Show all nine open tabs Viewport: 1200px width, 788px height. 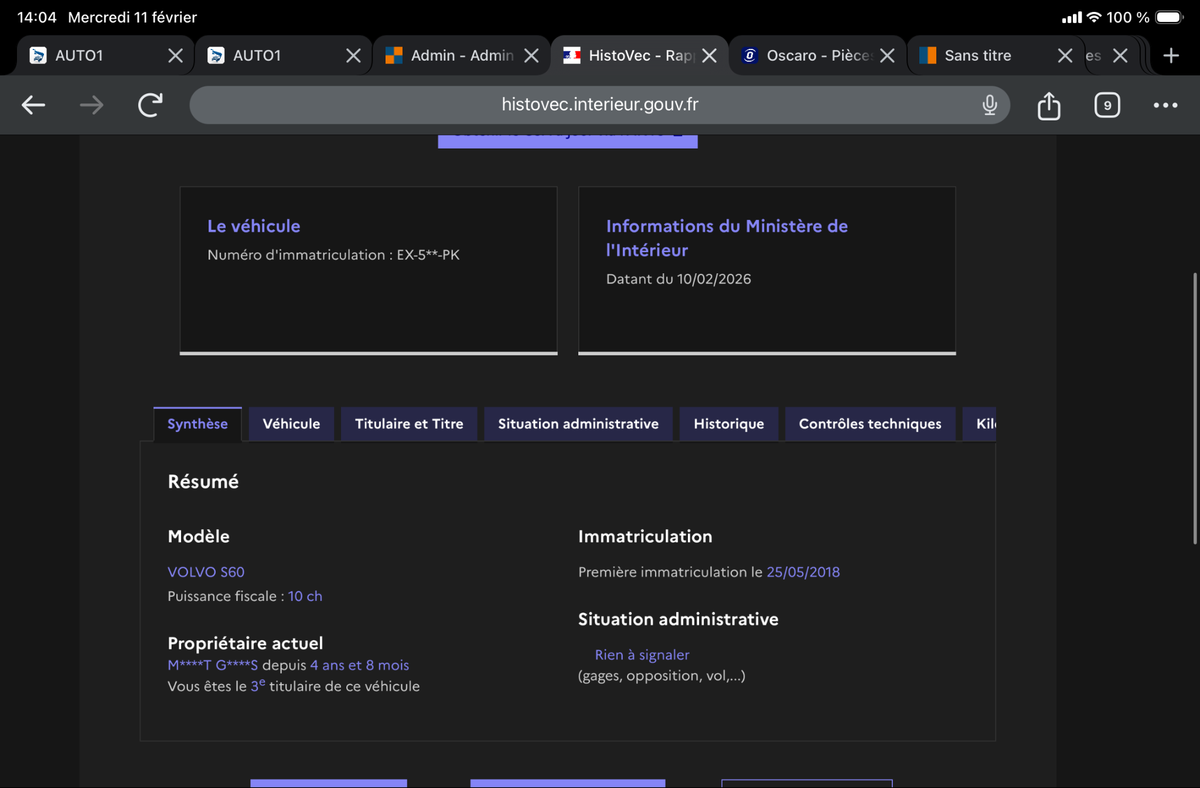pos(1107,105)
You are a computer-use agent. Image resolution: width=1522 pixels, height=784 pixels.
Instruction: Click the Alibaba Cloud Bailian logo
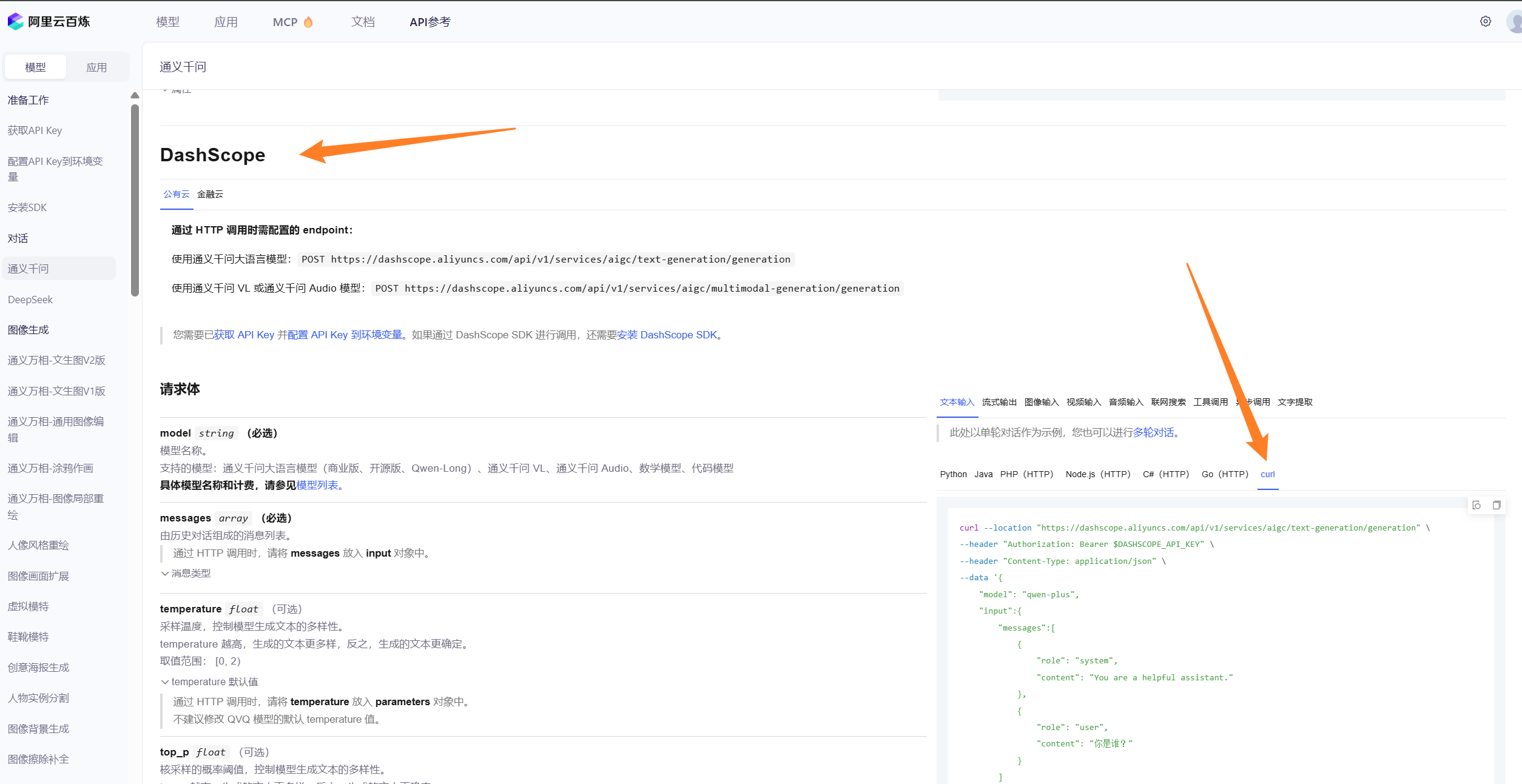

┄┄┄┄┄┄┄┄┄┄

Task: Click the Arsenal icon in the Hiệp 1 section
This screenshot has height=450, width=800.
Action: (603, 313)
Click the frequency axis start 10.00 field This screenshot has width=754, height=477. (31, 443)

┄┄┄┄┄┄┄┄┄┄

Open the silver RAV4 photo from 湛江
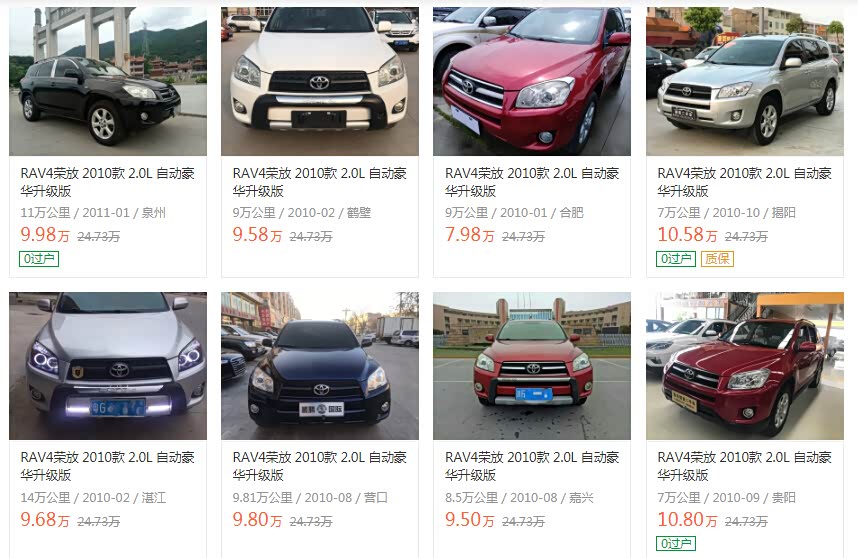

┄┄┄┄┄┄┄┄┄┄

Recast the lines of the records that begin with the one containing "You are a computer-use" and run through the one containing "Instruction: Click the", both included, as a JSON list of strings with one string per line and any blank lines omitted.

[
  "You are a computer-use agent. Image resolution: width=1522 pixels, height=784 pixels.",
  "Instruction: Click the Alibaba Cloud Bailian logo"
]